Natural language processing (NLP) is a machine learning technology that gives computers the ability to interpret, manipulate, and comprehend human language. Organizations today have large volumes of voice and text data from various communication channels like emails, text messages, social media newsfeeds, video, audio, and more. They use NLP software to automatically process this data, analyze the intent or sentiment in the message, and respond in real time to human communication.

## **Why is NLP important?**

Natural language processing (NLP) is critical to fully and efficiently analyze text and speech data.
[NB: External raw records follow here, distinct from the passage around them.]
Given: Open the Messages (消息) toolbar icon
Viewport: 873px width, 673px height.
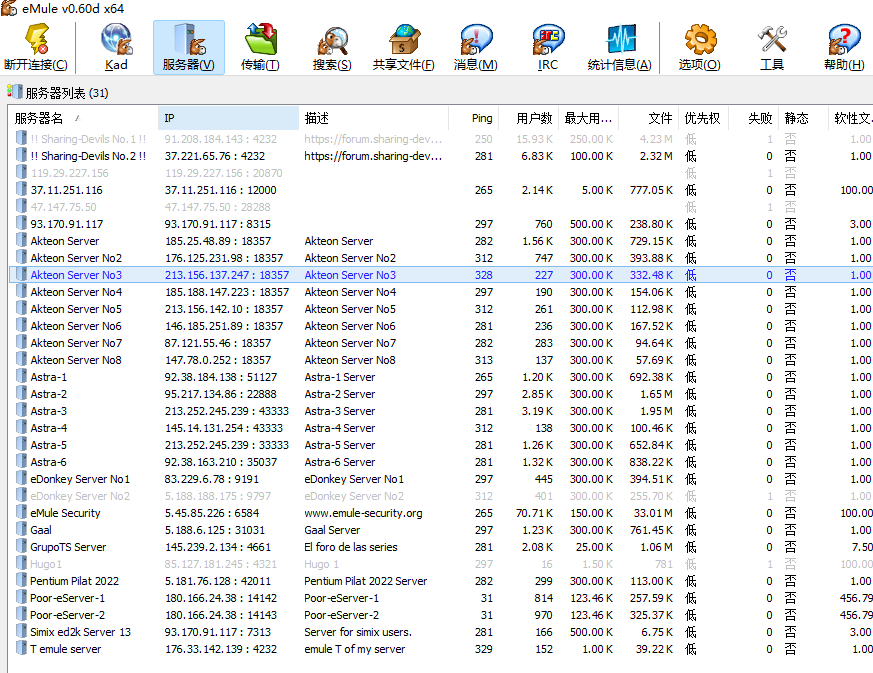Looking at the screenshot, I should coord(475,48).
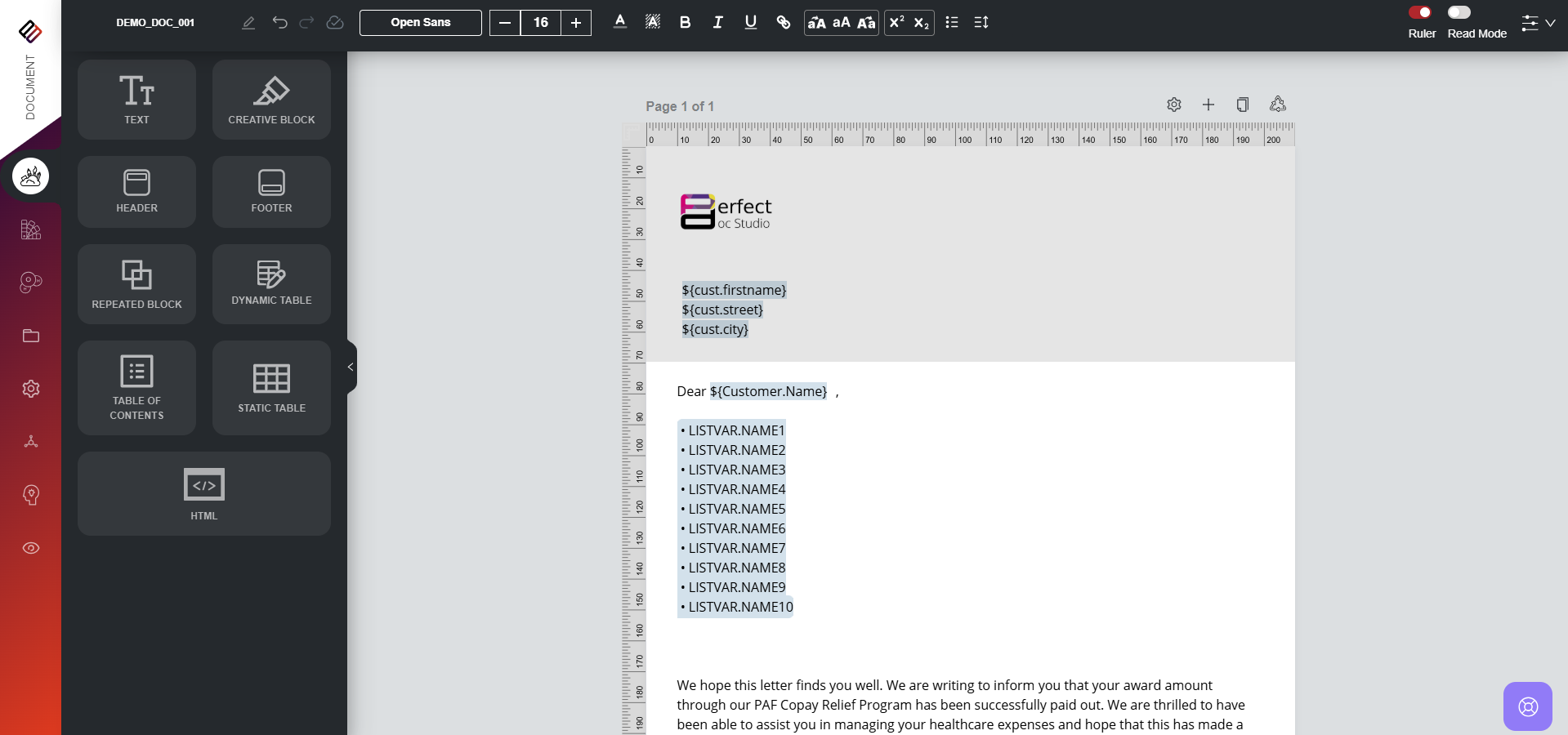This screenshot has width=1568, height=735.
Task: Click the recycle icon above the page
Action: click(x=1278, y=105)
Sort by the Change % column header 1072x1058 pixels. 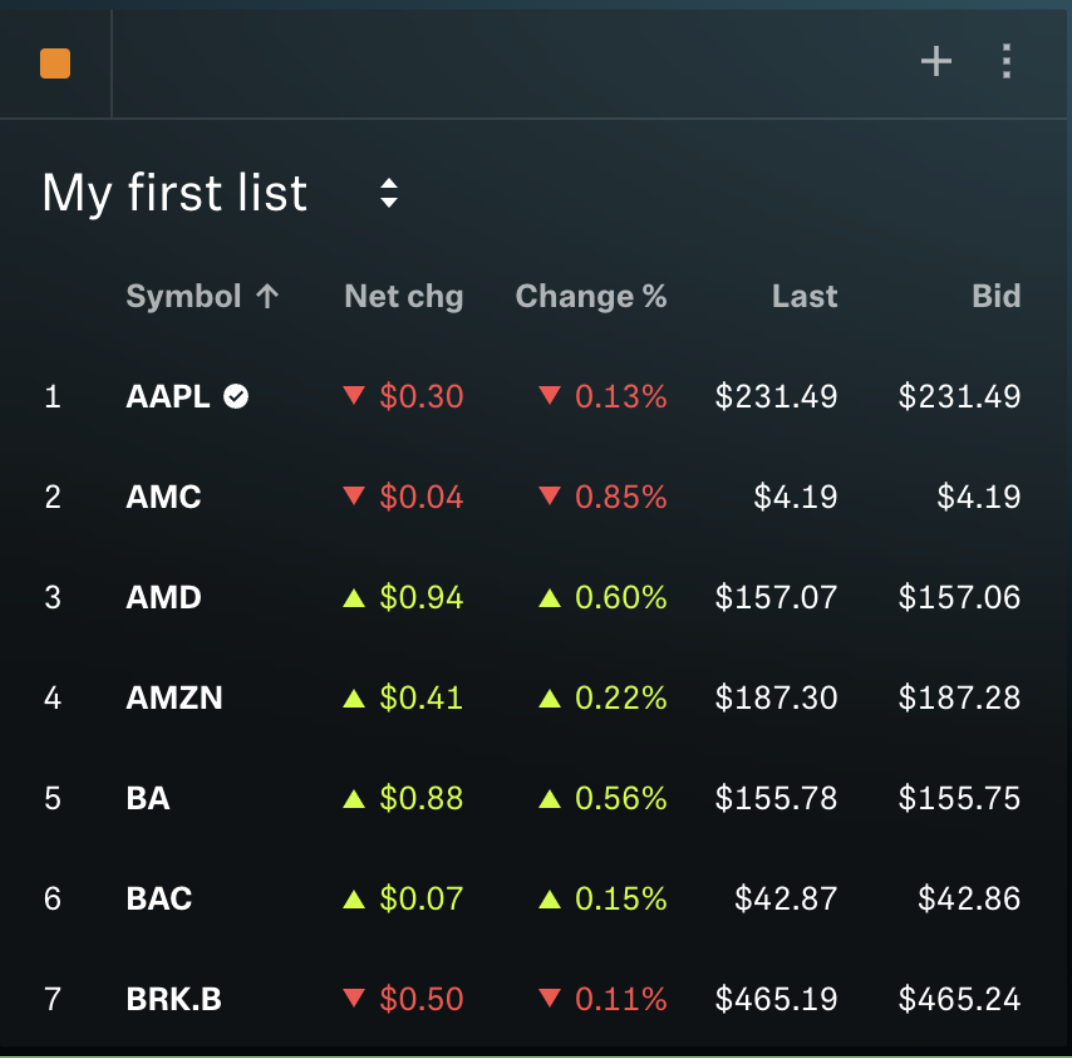[x=591, y=296]
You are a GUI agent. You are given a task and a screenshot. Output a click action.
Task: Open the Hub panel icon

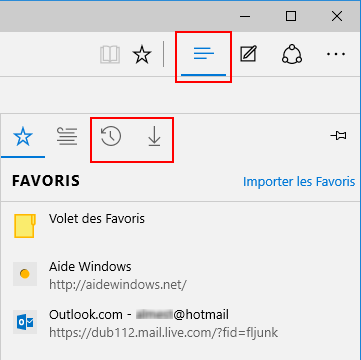tap(203, 54)
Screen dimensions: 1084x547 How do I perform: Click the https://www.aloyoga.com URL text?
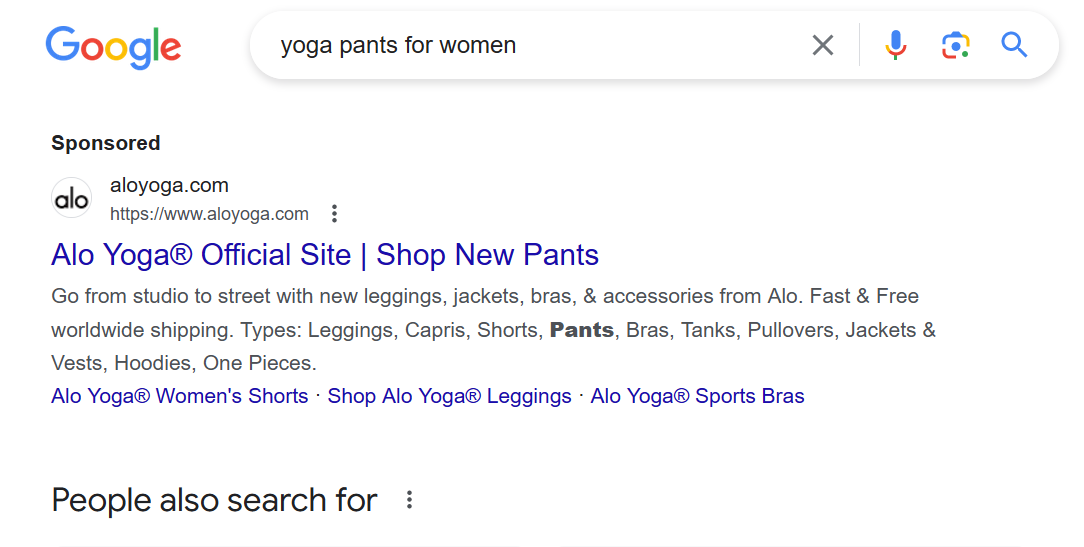pyautogui.click(x=209, y=214)
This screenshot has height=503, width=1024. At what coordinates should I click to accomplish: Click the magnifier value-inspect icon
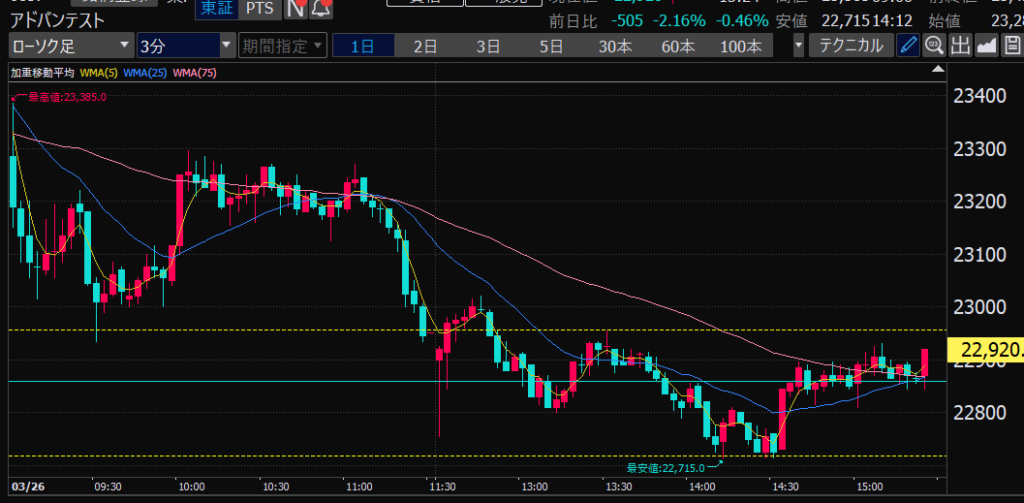(x=934, y=45)
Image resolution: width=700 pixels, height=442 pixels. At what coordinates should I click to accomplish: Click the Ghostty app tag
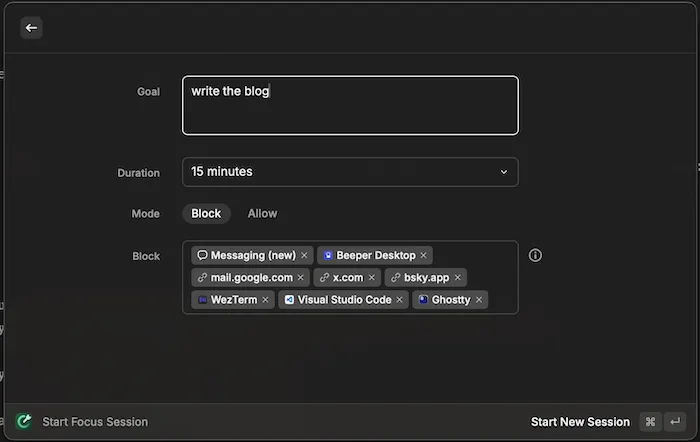click(444, 299)
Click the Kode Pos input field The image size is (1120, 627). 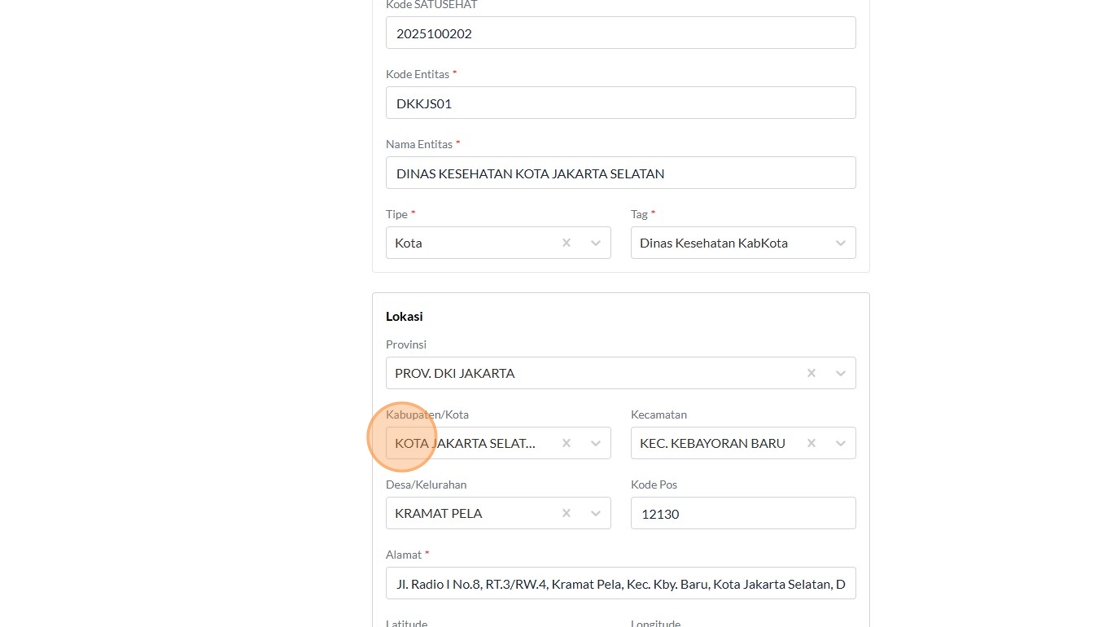[742, 513]
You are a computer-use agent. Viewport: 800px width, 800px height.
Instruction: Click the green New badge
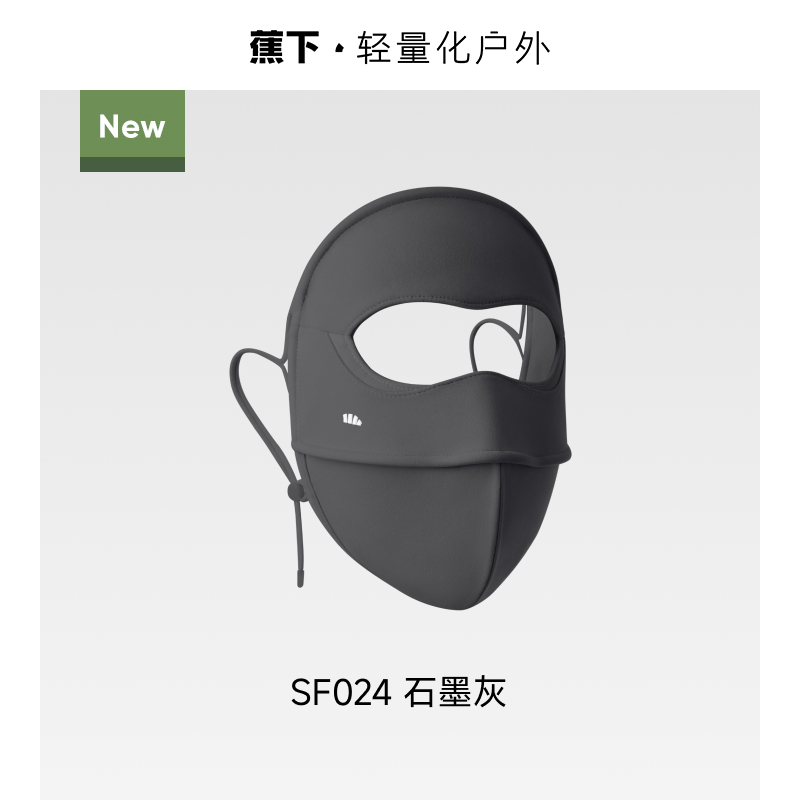tap(132, 131)

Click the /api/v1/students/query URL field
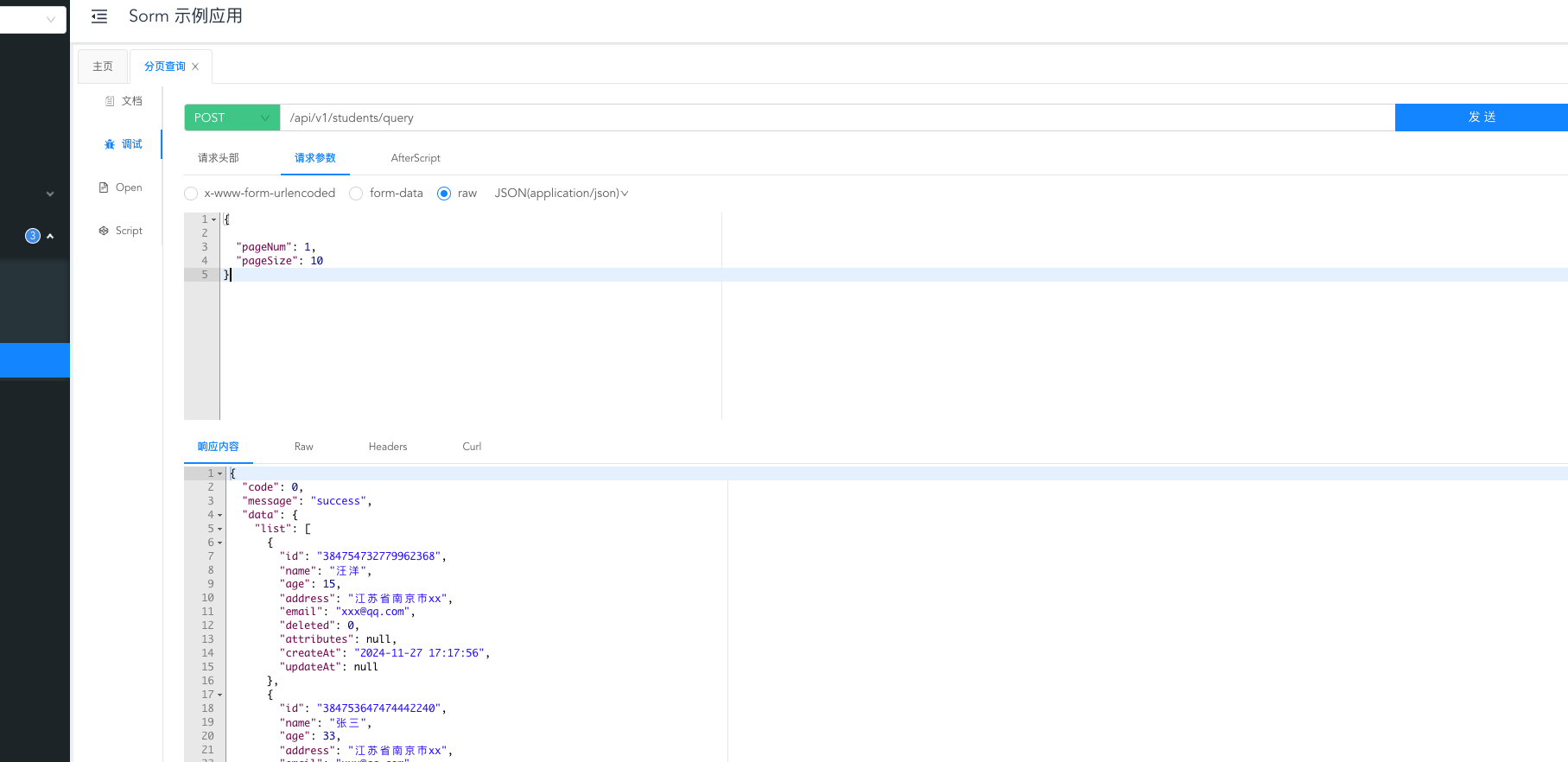pos(836,117)
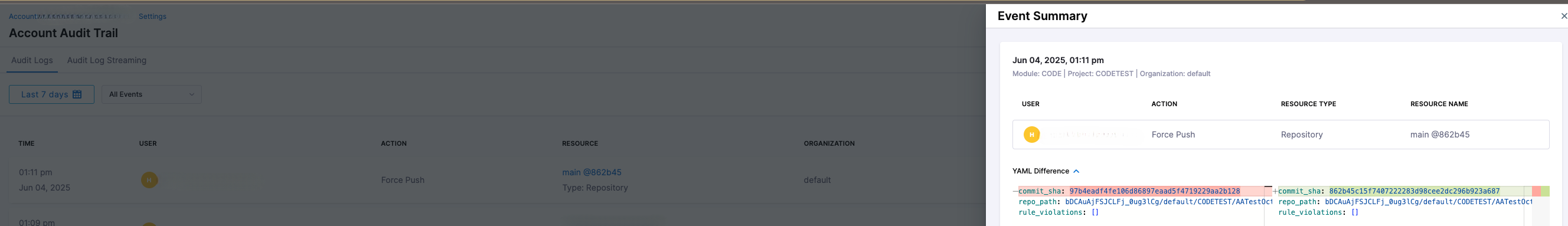Close the Event Summary panel
1568x226 pixels.
click(1563, 17)
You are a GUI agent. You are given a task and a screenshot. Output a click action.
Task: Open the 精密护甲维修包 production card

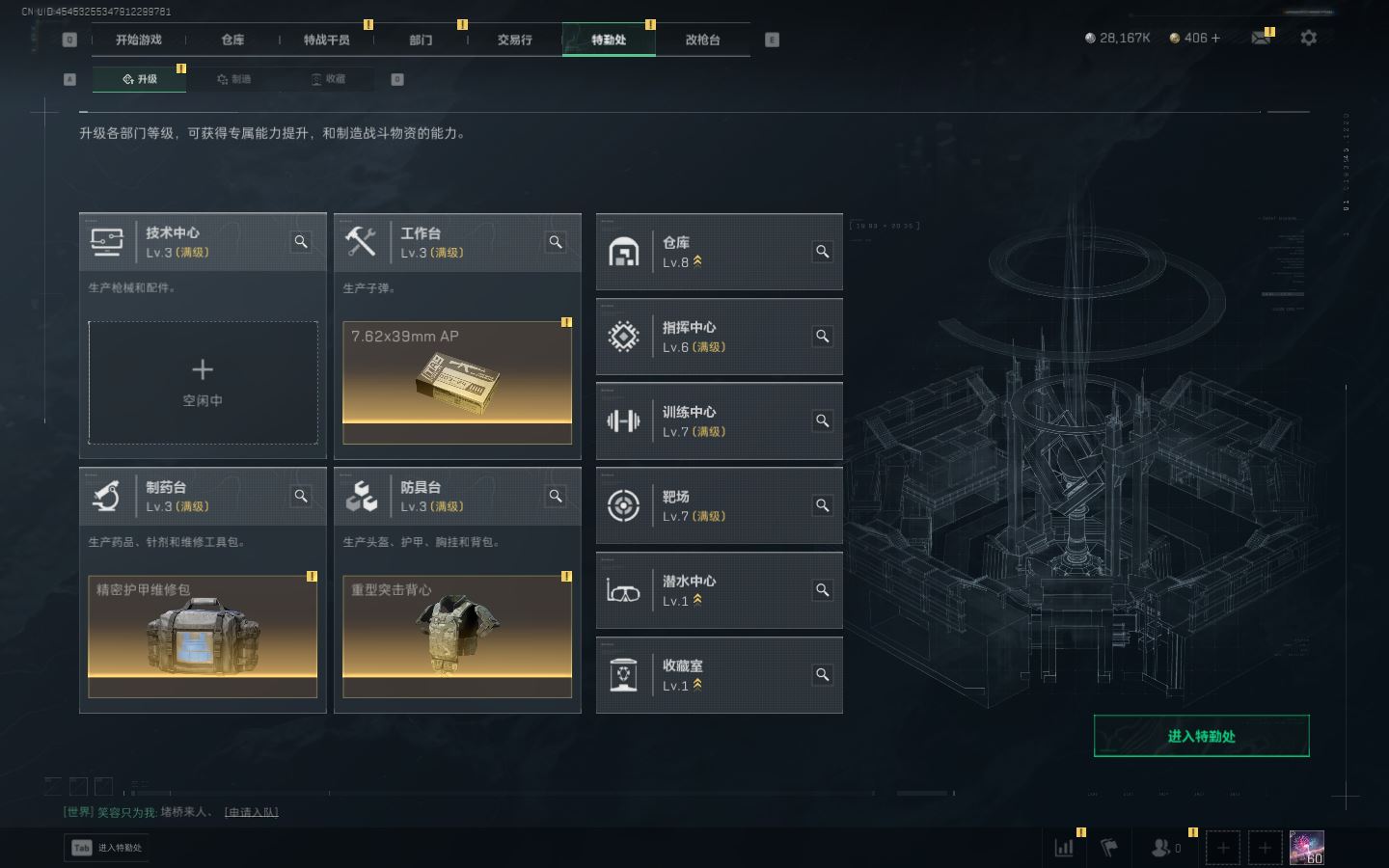(x=203, y=637)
It can work through the differences in dialects, slang, and grammatical irregularities typical in day-to-day conversations.

Companies use it for several automated tasks, such as to:

*   Process, analyze, and archive large documents
*   Analyze customer feedback or call center recordings

*   Run chatbots for automated customer service
*   Answer who-what-when-where questions

*   Classify and extract text


## **Tokenization:**

Tokenization is the process of breaking a text into smaller units called tokens. In the context of natural language processing (NLP), tokens are typically words, but they can also be sentences or other meaningful sub-elements. Tokenization is the first step in many NLP tasks and plays a crucial role in text analysis. Tokens are the building blocks used for various linguistic analyses.

Example:

Input: "Tokenization is essential for NLP."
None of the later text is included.